Today’s customers continue to demand better and better service. Here are some ways to keep up.

What is your company doing to raise the bar in customer service? If you are not continually improving how you produce your products and deliver your services, you cannot exceed your customers’ expectations. The following six recommendations will help your organization take customer satisfaction to an even higher level.

Communicate the importance of customer service. Have a clearly articulated customer service vision and set of values that describe in detail what customers will experience when they do business with your company. The vision should be a clear mental picture of what the end result will look like. The organization’s values will act as guidelines to help you make the right decisions that will turn the vision into a reality.
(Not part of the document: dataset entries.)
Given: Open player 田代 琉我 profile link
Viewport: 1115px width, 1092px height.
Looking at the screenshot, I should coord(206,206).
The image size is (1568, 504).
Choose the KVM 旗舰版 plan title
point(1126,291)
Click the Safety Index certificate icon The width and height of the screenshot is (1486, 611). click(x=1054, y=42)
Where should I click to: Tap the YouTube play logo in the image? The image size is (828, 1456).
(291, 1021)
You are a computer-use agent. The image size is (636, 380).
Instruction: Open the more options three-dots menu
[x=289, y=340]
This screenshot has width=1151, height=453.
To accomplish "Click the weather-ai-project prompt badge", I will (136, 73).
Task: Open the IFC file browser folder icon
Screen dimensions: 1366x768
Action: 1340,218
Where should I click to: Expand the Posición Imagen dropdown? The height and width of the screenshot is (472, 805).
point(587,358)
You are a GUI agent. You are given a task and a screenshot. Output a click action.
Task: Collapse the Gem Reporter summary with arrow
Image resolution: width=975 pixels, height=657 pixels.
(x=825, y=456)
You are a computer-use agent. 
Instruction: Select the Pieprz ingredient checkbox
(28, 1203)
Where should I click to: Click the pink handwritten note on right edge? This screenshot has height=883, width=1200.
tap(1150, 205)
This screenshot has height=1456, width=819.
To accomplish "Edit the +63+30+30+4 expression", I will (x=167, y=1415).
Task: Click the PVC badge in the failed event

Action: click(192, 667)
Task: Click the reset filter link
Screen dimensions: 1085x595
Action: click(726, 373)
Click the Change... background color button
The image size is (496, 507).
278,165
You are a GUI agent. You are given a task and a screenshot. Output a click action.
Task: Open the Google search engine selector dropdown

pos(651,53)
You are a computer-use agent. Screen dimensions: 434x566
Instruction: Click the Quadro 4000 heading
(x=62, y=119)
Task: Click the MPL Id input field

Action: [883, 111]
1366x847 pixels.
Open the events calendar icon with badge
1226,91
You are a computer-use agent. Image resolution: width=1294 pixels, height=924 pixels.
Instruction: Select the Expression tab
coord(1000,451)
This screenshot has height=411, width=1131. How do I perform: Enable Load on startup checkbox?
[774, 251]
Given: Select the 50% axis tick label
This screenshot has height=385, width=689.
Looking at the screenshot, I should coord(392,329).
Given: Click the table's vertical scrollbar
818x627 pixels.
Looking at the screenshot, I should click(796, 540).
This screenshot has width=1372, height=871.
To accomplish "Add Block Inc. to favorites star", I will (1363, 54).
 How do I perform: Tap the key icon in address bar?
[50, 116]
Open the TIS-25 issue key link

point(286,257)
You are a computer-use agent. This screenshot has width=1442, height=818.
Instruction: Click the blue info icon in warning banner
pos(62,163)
Hire for attitude and train for skill. You can tell which people enjoy serving others and making customers happy. You can also tell those who consider customers and their needs to be “a job.” People with great attitudes enjoy serving others, are easier to train and are better at developing an alternate plan if the company’s standard way of serving and satisfying customers is not successful.

Tear down the walls that insulate employees from customers. Some employees never have customer contact. I highly recommend introducing those insulated employees to customers and sales representatives. Knowing the customer is a real person, not just a name or invoice, makes employees more committed to satisfying the customer.

Train every employee. Companies that do a good job of training every employee to focus on the customer’s total satisfaction have more loyal customers and more profitable businesses. Does every employee in your company know the annual dollar value of an average customer? Training helps in the areas of customer knowledge, teamwork and job satisfaction.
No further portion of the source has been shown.